Okay, now picture that, but with dogs.

So I thought I was doing okay with the no dogs in my life thing, ya know, you get used to not having a small furry to trip over. But this morning I went to a "meet and greet" with the local greyhound rescue group and spent two glorious hours surrounded by needlenosed ex-racers. And I am totally out of my gourd for a dog. It's all I talk about. I am covered in dog fur, as God and nature intended, and even if I don't end up with a greyt, I'm so gaga for a puppy that I may actually do someone physical harm if I don't get dog.

Which, naturally, has led me to reflect on my life. One of the women I work with is contemplating buying a house with her nearly-fiancee who just joined the Navy, all the while making fabulous reproduction period fashions and eventually going back to school for a master's degree in historical design. And she's 22. I, on the other hand, have cul-de-sac'd here in Williamsburg. Don't get me wrong, I still love it here. I love the history, the costumes, the people, the two kinds of roaches. I'm so grateful to have a full-time job in this economy, with health insurance, and I'm looking forward to moving into an apartment that has both a kitchen and private bathroom. But I'm not using my degree, I'm not even writing very much anymore. Without any pressure to produce written words--either for a class or other public consumption--I've just sort of drifted away from it. The Goals of my Life include A) getting a dog and, uh, B) well, that's pretty much it.

I feel like I'm not building on anything I've done. Other people my age are buying houses, building lasting relationships with members of the opposite sex, demanding higher wages, raising children, and saving the planet. I'm not leaving so much as a footprint on this world. My colleage noted how "lucky" I was to be able to pack up and move anytime I wanted--I wanted to shake her and say "no, for once in my life I'd really LIKE to have some things tying me to a particular area, person, anything that stops me from picking up and moving." I'd really like to buy a house, raise children, publish a novel, maybe even, ya know, get married, but that just doesn't seem to be happening. People keep telling me I need to move back to London. I wish it were that simple.

So I'm going to get a dog. And that will be what I do.

I didn't mean for this to be a depressing post...I'm afraid I've got the hypo today, even though I spent the morning with puppies and in a few minutes I'm going to go get a wasabi (wasabiii! hyah!) veggie roll. I think I'm just lonely and reflective. I need to meet more people. Next week is going to be fun: I'm finally going to get to train for the military programs so next Thursday I'll be learning how to fire a black powder musket. And we all know what happens next: that's right, breeches. Jealous? Oh yeah.

3 comments:

Jack Petersen said...

Okay. Dutch uncle time (whatever that is.) Sure, there are things you don't have - things and relationships. But that doesn't mean you will NEVER have them. And I'll tell ya, my friend, you will never have everything you want. I have two Emmy awards, and I'd trade 'em both for a Tony. You know how that goes ...

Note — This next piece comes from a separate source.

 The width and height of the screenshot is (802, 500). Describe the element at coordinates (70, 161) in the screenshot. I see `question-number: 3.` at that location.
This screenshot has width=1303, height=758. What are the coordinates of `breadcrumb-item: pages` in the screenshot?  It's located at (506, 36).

On the other hand, you have something that can't be earned, and that's talent. I've read part of one of your plays, and - of course - your posts. You are truly gifted, you challenge me constantly ... in other words, you're not bad at all.

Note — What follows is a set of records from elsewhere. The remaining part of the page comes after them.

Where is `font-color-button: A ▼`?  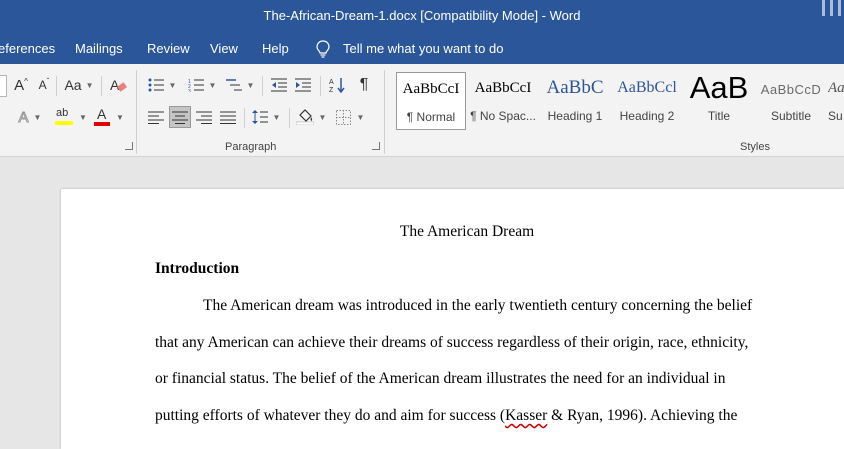 font-color-button: A ▼ is located at coordinates (109, 117).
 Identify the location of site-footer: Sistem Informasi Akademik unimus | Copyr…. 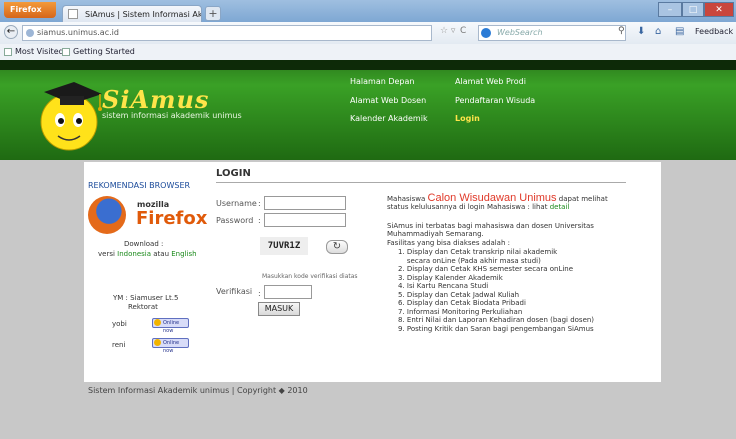
(198, 390).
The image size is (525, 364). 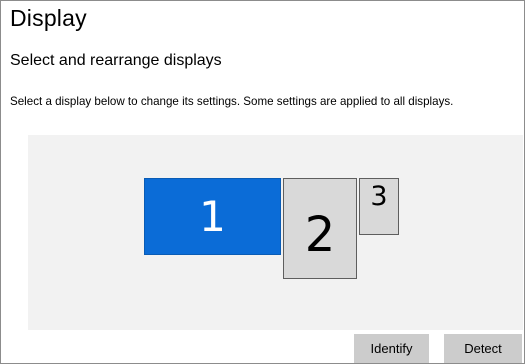 What do you see at coordinates (483, 348) in the screenshot?
I see `detect-button: Detect` at bounding box center [483, 348].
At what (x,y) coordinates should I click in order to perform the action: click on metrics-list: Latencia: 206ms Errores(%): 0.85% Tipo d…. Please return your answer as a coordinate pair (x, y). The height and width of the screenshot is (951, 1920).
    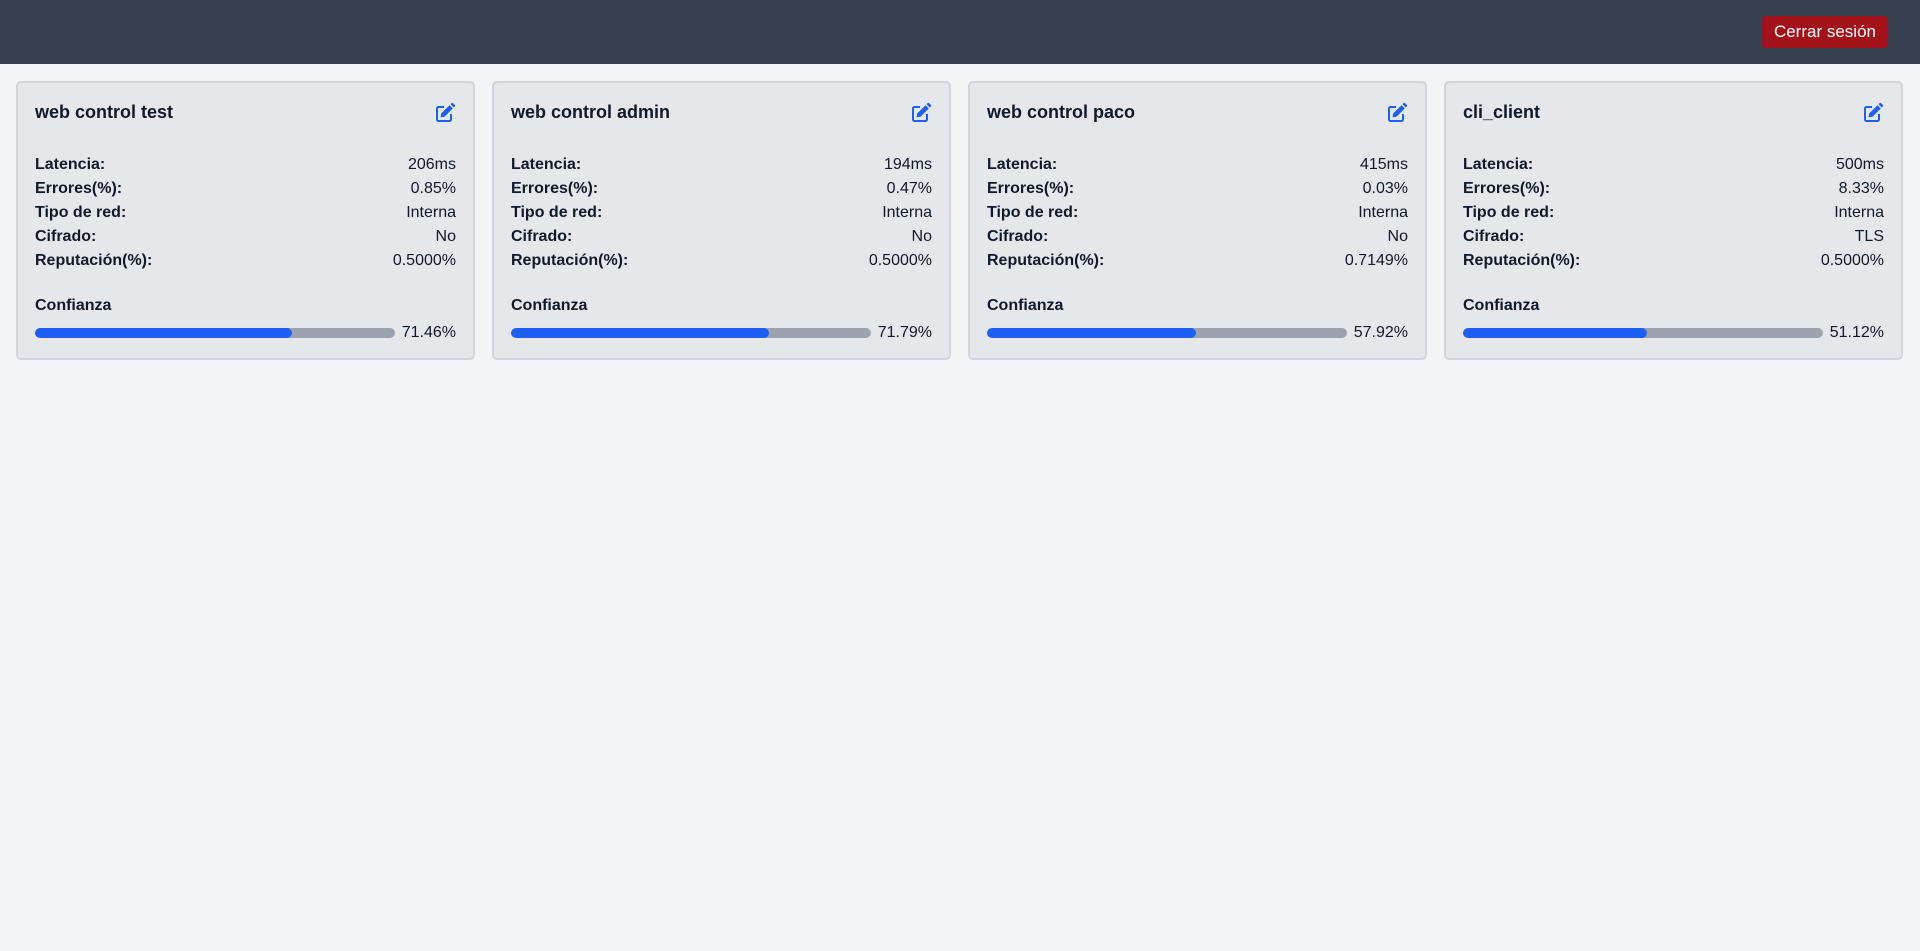
    Looking at the image, I should click on (246, 213).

Everything else will come to you (I want it NOW!)

On the other hand ... you're not writing? To give you incentive, I'm sending 300 people to ask you where the bathrooms are.

Be warned.

Unknown said...

I agree with Jack Bunny...you will never really have everything you want...but you know what? You're leading a pretty damn exciting live. I long to settle down somewhere too. But my alter ego is eager to go country and continenant hopping at the same time. I have a steady job with benefits that uses my degree, but I'm not feeling challenged. I'm living in Hawaii for crying out loud and I want to head back to the frigid world of Chicago!

I hear you on the dog. I miss the warm fuzzy...nothing screams home like a dog to come home too...even when you are up and moving every few years. Dogs are constant...

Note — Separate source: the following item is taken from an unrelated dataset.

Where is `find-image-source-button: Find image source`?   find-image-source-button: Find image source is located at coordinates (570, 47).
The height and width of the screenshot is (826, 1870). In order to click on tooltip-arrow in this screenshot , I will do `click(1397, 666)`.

You'll figure things out. We're all talented survivors.

(and I give the practically engaged naval couple five years...especially if he's stuck on a boat...three years of six months tours...yeah...there are lots of bitter divorced YOUNG naval men at Pearl Harbor and most of them started at Norfolk or San Diego with the wife and house and lost it when the women realized a life with the man at sea ain't the married life they expected...)

Laura said...

As much as I want you to get your puppy I wish you wouldn't find anything to tie you down to one place until AFTER you come visit me and it is so beautiful here in the summer I wish you were here now. We could go camping on the beach by the Black sea for almost free!